Kapitulation vor Steuerparadiesen
EU-Kommission stellt Maßnahmenpaket gegen Steuerdumping vor
Jährlich gehen der Europäischen Union bis zu 70 Milliarden Euro an Einnahmen durch Steuervermeidung von Konzernen verloren.
So ganz sicher war sich EU-Wirtschaftskommissar Pierre Moscovici seiner Sache am Donnerstag nicht. »Heute machen wir einen weiteren Schritt hin zu mehr Vertrauen in die Steuersysteme allgemein, indem wir ihre Fairness und Effizienz stärken«, sagte er bei der Vorstellung der Pläne der Kommission gegen die systematische Steuervermeidung von Konzernen. Doch konnte er nicht oft genug betonen, dass diese nicht der Wettbewerbsfähigkeit der EU schaden würden, ja sogar gut seien für die Unternehmen und von ihnen erwartet worden seien.

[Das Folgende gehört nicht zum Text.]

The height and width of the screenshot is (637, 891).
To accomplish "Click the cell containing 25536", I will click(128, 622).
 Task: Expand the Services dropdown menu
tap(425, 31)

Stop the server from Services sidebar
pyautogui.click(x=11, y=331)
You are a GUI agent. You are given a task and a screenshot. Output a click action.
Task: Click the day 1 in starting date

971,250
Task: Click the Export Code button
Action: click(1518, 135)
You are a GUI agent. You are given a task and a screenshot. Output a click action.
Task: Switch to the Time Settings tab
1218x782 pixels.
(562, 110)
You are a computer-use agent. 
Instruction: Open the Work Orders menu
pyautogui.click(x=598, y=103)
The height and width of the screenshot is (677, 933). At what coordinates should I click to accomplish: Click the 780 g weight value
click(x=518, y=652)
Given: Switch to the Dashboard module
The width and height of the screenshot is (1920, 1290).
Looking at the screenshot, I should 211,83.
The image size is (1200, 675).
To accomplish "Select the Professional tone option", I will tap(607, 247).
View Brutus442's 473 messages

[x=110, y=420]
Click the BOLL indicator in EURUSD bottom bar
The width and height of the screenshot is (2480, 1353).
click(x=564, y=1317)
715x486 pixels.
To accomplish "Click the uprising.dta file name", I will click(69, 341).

Dabei setzt die Kommission lediglich den beschlossenen OECD-Aktionsplan gegen Steuervermeidung und Gewinnverlagerung (BEPS) um. So sollen sich die EU-Mitgliedstaaten künftig im Rahmen des sogenannten Country-by-Country-Reportings automatisch austauschen, wo und wie viel ein internationaler Konzern Gewinn macht sowie Steuern zahlt. Zudem will die Kommission rechtsverbindliche Maßnahmen einführen, die verhindern sollen, dass Konzerne ihre Steuerbasis klein rechnen, indem sie künstlich Lizenzen und Schulden von einem Land ins andere verschieben.
Denn den 28 Mitgliedstaaten gehen durch solche Steuervermeidungsstrategien laut einer Schätzung des EU-Parlaments jährlich zwischen 50 und 70 Milliarden an Einnahmen verloren – »Gelder, die für öffentliche Einrichtungen wie Schulen und Krankenhäuser oder zur Förderung von Wachstum und Beschäftigung verwendet werden könnten«, wie Moscovici betonte. Beschleunigt hat die Ausarbeitung seiner Pläne vermutlich die sogenannte LuxLeaks-Affäre. In deren Rahmen machten Journalisten dubiose Steuerdeals Luxemburgs mit internationalen Konzernen öffentlich. Besonders Kommissionspräsident Jean-Claude Juncker setzte dies unter Druck, da er lange Premierminister des Großherzogtums war.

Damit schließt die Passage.